▶ [To be done]:
**a.** In the forum thread, on which two points does Odin say the other commenter is right?
**b.** Quote the forum thread word for word, starting at "America sucks dick" and ending at "in the 1970's.".

▶ [Document section]:
Nobody was raped, it was a party post RON-RAYGUN US prez 1980's to 2005 25 years of unlimited debt and the US public ate it up and partied like hell, and now they got the fucking BILL and whine like the little bitches they are,

Matt DAMON what a fucking pussy, what an example of the a bitch to convince everybody that they got fucked, all the while it was THEY that were fucking themselves.

[-] 0 points by Odin (583) 2 years ago

I wish I could capsulize everything as neatly as you do, and then believe this to be the ultimate in truth. It would be so much easier than having to think.

[-] -1 points by owsleader2038 (-10) 2 years ago

America sucks dick cuz of its people. Your 99%,

Nobody protested until DEBT bubble imploded, now all play the blame-game,

Many us predicted this shit, but then it was predicted in the 1970's.

We all come from different angles, some see their poverty as being fixed by an OWS 're-distribution', others see that finally the average USA parasite gets off his ass and takes some responsibility for the USA fucking the world.

Sadly, the vast majority, the 99% would just as soon to go back to watching TV, if they weren't flat ass broke and had a dismal future.

America is fucked cuz you all let it run on auto-pilot by assholes for 50 years.

Nobody can fix the USA its terminally fucked.

[-] 0 points by Odin (583) 2 years ago

My..my... how angry we are. You have a crude way of expressing yourself, but you are right on two things, 'a democracy is only as good as its citizens are involved,' and we have to detangle ourselves from the affairs of others.

[-] -1 points by owsleader2038 (-10) 2 years ago

Thanks, I'm not really angry, but my writing style may come off that way, its partly to be humorous, but also to be dead honest and not beat around the bush. The US citizen is NOT unlike the Nazi post WWII in denial that their town had incinerators for killing Jews... The majority of US citizens care fucking shit about what their government does to the world to provide cheap fuel for the car.

▶ [Recorded data]:
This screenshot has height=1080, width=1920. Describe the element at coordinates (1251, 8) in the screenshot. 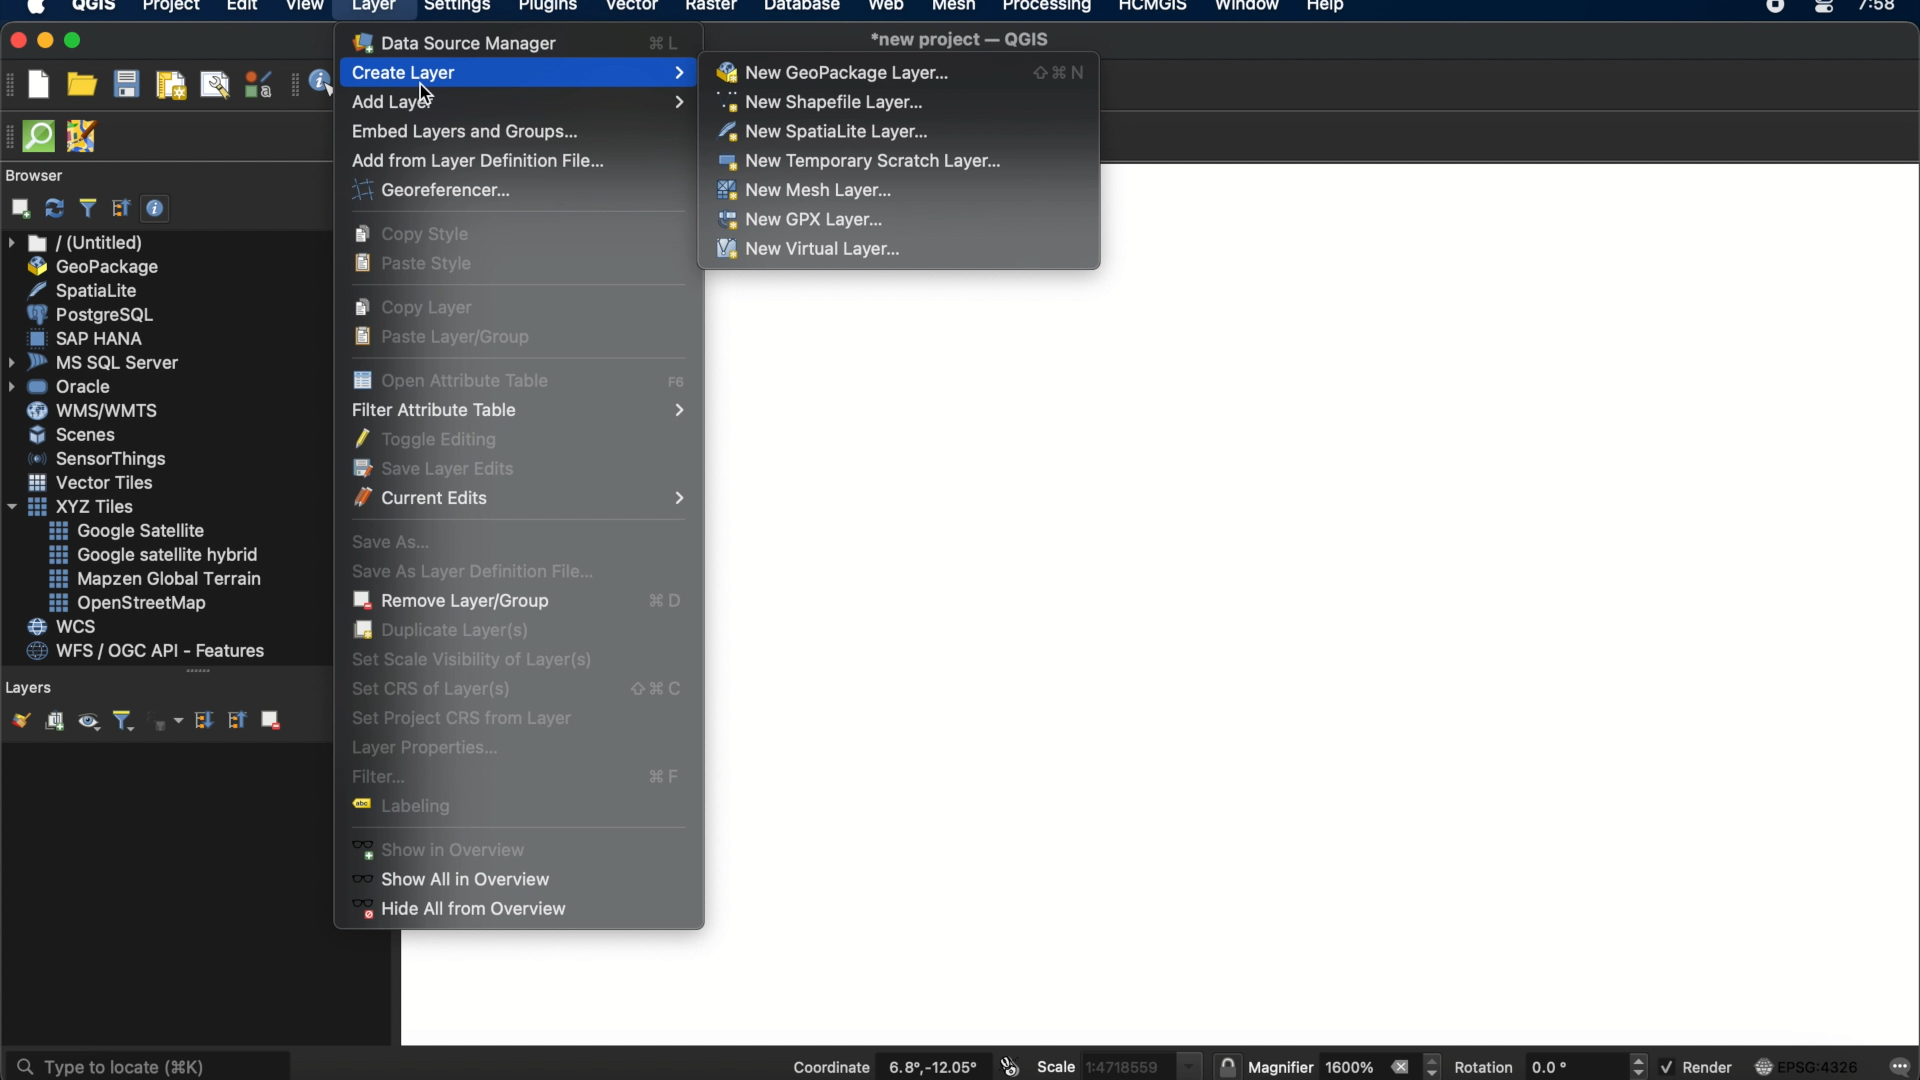

I see `window` at that location.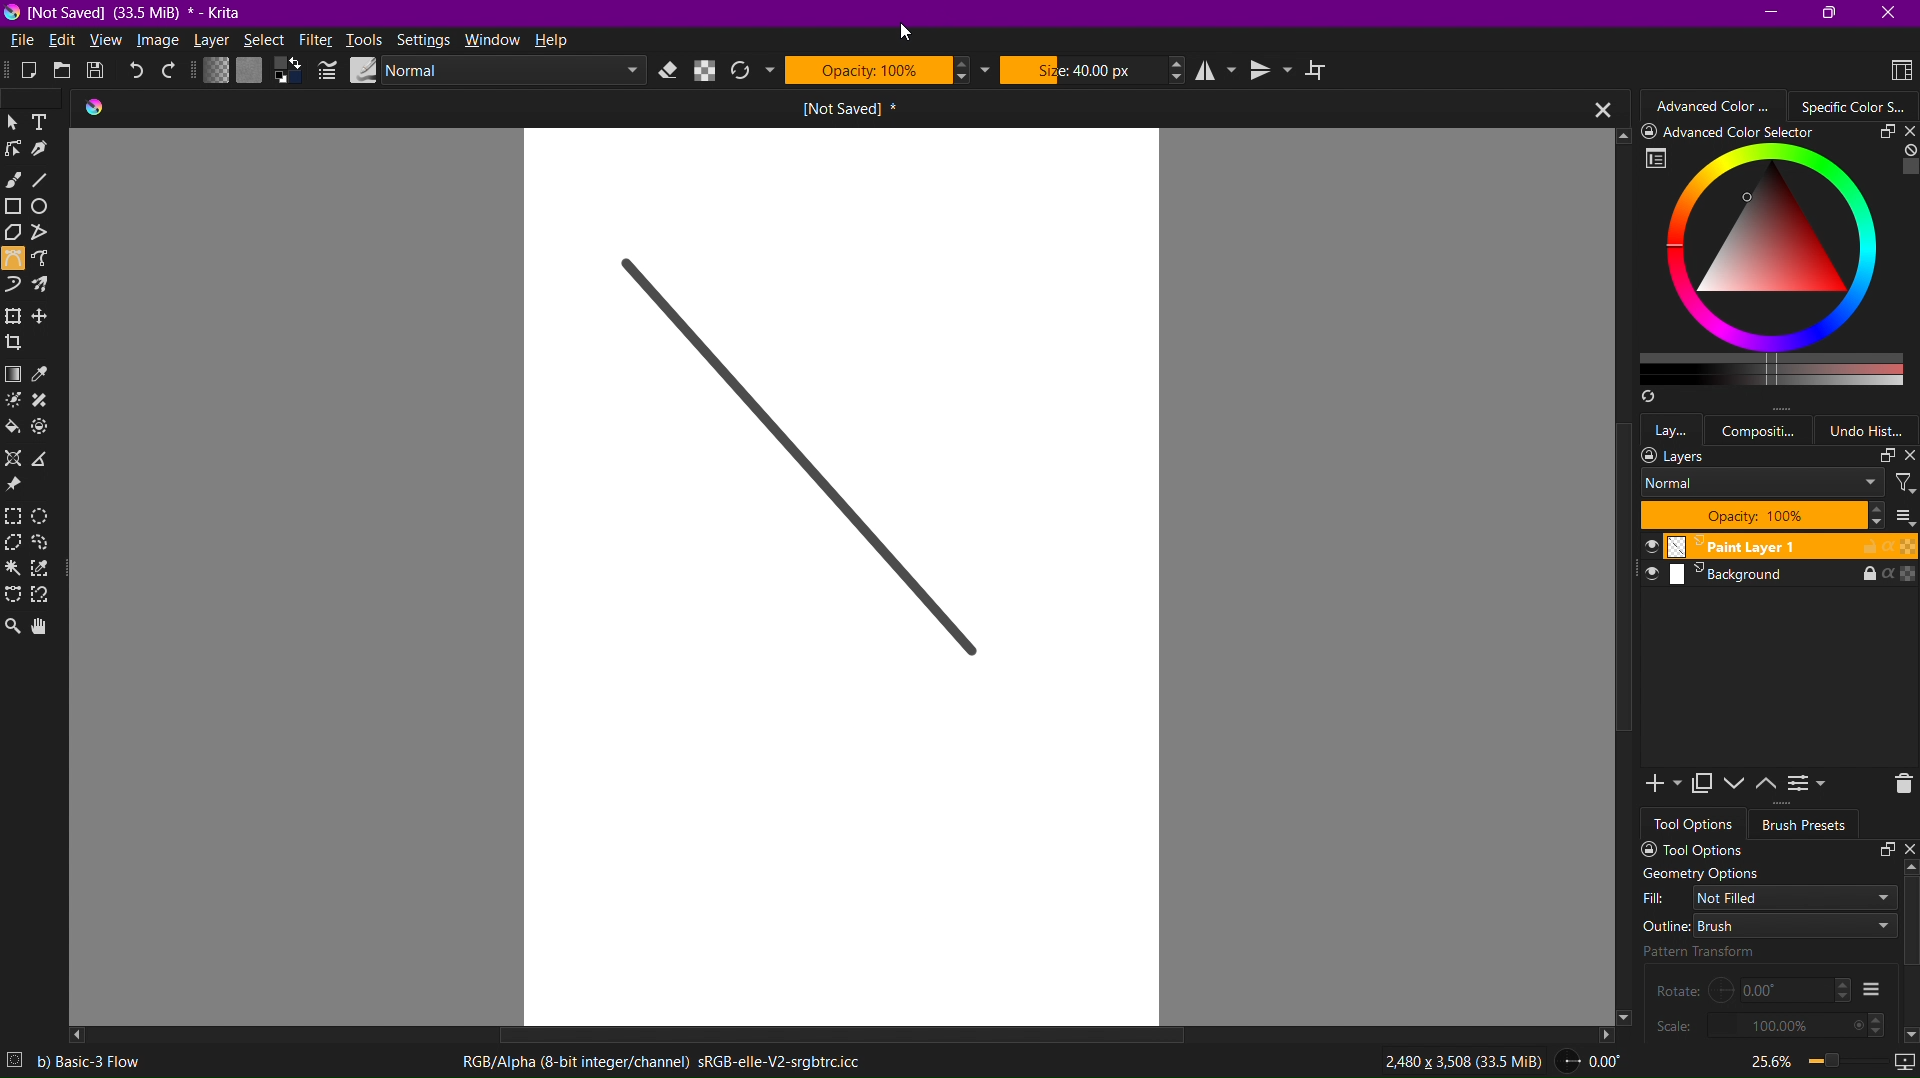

▶ [Solution list]:
**a.** That "a democracy is only as good as its citizens are involved," and that the country has to detangle itself from the affairs of others.

**b.**
America sucks dick cuz of its people. Your 99%,

Nobody protested until DEBT bubble imploded, now all play the blame-game,

Many us predicted this shit, but then it was predicted in the 1970's.